_GIVEN REQUEST_:
Can you duplicate the stretch of the records below from the line containing "Where should I click to: Reset" through the line containing "(x=605, y=735)", keeping every line, both ends included, identical?

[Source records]
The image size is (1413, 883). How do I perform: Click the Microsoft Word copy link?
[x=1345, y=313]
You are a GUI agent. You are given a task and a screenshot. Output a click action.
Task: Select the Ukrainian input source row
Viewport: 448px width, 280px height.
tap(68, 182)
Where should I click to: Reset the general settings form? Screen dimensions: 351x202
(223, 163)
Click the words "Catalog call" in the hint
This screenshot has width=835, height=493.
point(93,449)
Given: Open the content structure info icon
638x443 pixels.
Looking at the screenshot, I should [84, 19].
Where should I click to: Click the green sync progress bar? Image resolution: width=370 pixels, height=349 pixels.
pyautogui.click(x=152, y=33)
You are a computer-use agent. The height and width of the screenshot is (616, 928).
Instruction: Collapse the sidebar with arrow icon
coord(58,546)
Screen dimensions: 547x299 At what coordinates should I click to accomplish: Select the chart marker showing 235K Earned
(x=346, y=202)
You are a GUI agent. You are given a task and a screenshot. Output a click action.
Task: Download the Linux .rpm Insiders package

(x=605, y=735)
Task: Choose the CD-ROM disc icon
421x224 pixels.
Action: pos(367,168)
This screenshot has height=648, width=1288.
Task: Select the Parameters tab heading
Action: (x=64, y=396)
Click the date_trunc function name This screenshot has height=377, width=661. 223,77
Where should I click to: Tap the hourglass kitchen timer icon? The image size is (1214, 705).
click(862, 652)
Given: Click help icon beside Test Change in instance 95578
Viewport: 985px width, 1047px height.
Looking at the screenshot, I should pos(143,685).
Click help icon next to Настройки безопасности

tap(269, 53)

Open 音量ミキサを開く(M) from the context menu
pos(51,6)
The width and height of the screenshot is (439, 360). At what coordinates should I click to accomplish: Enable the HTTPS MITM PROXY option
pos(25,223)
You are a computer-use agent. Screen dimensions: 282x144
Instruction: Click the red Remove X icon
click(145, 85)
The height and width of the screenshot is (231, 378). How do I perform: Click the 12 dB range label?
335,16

_EXERCISE OUTPUT_:
Where should I click to: Reset the general settings form? Screen dimensions: 351x202
(223, 163)
Click the words "Catalog call" in the hint
This screenshot has width=835, height=493.
point(93,449)
Given: Open the content structure info icon
638x443 pixels.
Looking at the screenshot, I should [84, 19].
Where should I click to: Click the green sync progress bar? Image resolution: width=370 pixels, height=349 pixels.
pyautogui.click(x=152, y=33)
You are a computer-use agent. The height and width of the screenshot is (616, 928).
Instruction: Collapse the sidebar with arrow icon
coord(58,546)
Screen dimensions: 547x299 At what coordinates should I click to accomplish: Select the chart marker showing 235K Earned
(x=346, y=202)
You are a GUI agent. You are given a task and a screenshot. Output a click action.
Task: Download the Linux .rpm Insiders package

(x=605, y=735)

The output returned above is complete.